Here are five interior design trends that you’ll see much more of in 2021.

 

Bringing the Outside In

For those without access to large backyards or gardens, spending time outside has become a priority over the last year. The shift to working from home means millions of people are trying to separate their personal and professional lives while remaining in the same space. 

 

In an uncertain world, feeling comforted and energized through nature is essential. As a result, expect to see natural materials like wicker, rattan, and grasscloth increase in popularity. Natural fabrics, rather than synthetic, will also be on the rise. In terms of colour, look for earth tones, along with organic shapes and textures.

 

Apartment and condo dwellers will be bringing more nature into the home in the form of windowsill or balcony herb gardens, hanging plants, and small trees.
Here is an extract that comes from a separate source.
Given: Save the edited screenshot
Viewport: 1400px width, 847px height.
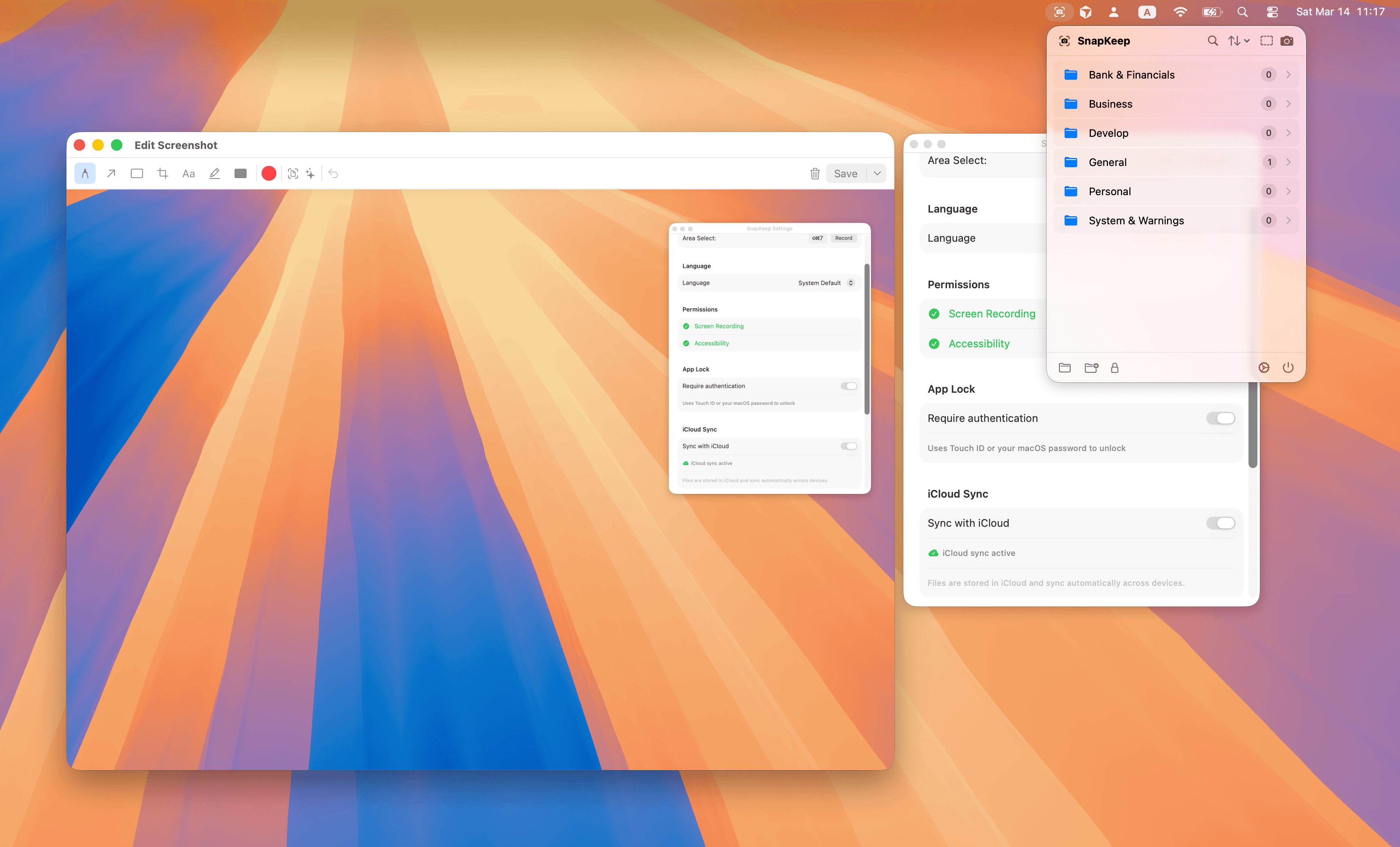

Those with yard space will be utilizing it more, and not just during the spring and summer months. Keep an eye out for upgraded outdoor spaces with fire pits and other outdoor heat sources.

 

Sustainable Living

Related to the trend of embracing nature, is continued enthusiasm for a healthy, sustainable lifestyle. This can take a variety of forms such as repurposing, revamping, and refreshing existing furniture instead of buying something new, or remodeling instead of moving. 

 

Being conscious of the origins of building and design materials will also become more important. Fair-trade materials and FSC-certified wood will be in high demand. Quality over quantity is key and disposable fashion will fade as sustainable fashion takes center stage.

 

In tandem with this mindset, buyers will be seeking energy-efficient homes equipped with smart technology so they can save money while protecting the environment.

 

Colours and Textures

Instead of monochrome greys and whites, look for homes to be bursting with colours and textures in the upcoming months, from curved statement pieces like sofas to dramatic designs and finishes in stone tile and mosaics. 

 

This trend will also make its way onto the walls, through 3D and peel-and-stick wallpaper, fabric or natural fibre wall hangings, wooden wall panels, decorative plaster and finishes, and wallpaper murals. Vibrant shades of green, such as emerald, will be found everywhere, including unexpected places like kitchen cabinet doors. 

 

The less adventurous will still find plenty to love in traditional-inspired looks like contemporary flower prints and warm neutrals.

 

Rooms With a Purpose

With families staying home, it means everyone in a house is together all the time. As a result, the large open-concept kitchen has become more of a liability than a feature. This layout is not conducive to privacy, which has become more and more important over the last year. Open-concept kitchens also tend to amplify sound, which makes focusing on work or Zoom meetings a challenge. Kitchens will become more enclosed and separate from the rest of the house, either through renovations or added doorways.

 

Creating spaces in the home to do the things that people used to do pre-pandemic is another way interior design is changing. Home offices, home gyms, and even home theatres will enable people to stay home but still get work done, exercise, and enjoy movies and music.

 

Personal Touches

Since the home is the main focus of where people live, work, play, and relax, expect to see people adding more and more personal touches to their spaces. Mix and match furniture and quirky, one-of-a-kind items will become more popular than ever. “Granny chic” touchstones like floral wallpaper, antique paintings, heirloom china, and crocheted throws will all be making a huge comeback. 

 

Vintage items that have significance, such as framed family photos, books, and other ephemera will help people feel grounded and comfortable while they are at home.